As the engine of the sea plane cranked its gears and turned its propellers the two men stared each other down. After a full minute, Kit Cloudkicker's stare, weighed down by years of grumpy old man mojo, won out. Huey looked away and down, closing his eyes in defeat. To break the ice, the old man gave a big booming laugh. Huey sank down in the co-pilot seat and smiled at the familiar signal. Argument over, you're off the hook.
"Cheer up, Little Breeches. I forgive you," Kit said, before giving one last adjustment to his instruments, "Now let's soar."

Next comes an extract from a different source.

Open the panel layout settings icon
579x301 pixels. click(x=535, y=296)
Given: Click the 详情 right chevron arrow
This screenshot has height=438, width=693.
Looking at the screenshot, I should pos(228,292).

The buzzing engines propelled the sea plane on over the salty lake towards the twin cliff walls that once upon a time served as the island's only defense against invaders. Lifting up and down in the water, the pontoons bounced on the surface of the lake, before staying in the air for good just in time to fly between the cliffs, plunging the cabin into darkness.
Hitting the throttle, Old man Cloudkicker, tongue hanging out the side of his mouth, handled the control wheel with a steady hand borne of years of practice. Huey couldn't help by stare at the wrinkled, grey-furred fingers wrapped around the wheel, lit only by the single bare pilot light above the co-pilot's seat. Staring suddenly forward, towards the long, thin opening of the cliff, Huey felt a bit of the old feeling, that adrenalized feeling when a journey begins, when one isn't sure if it will be just a normal trip, or if those familiar, dreaded wacky hijinx are about to ensue. Huey's chest puffed out as the cabin was plunged into natural light, the sparkling blue ocean stretching out in every direction. He let his eyes refocus for a moment, before scanning the ocean, longing to take the Sea Duck, this beautiful, ancient relic of a more interesting age, and search the world over for treasure, excitement.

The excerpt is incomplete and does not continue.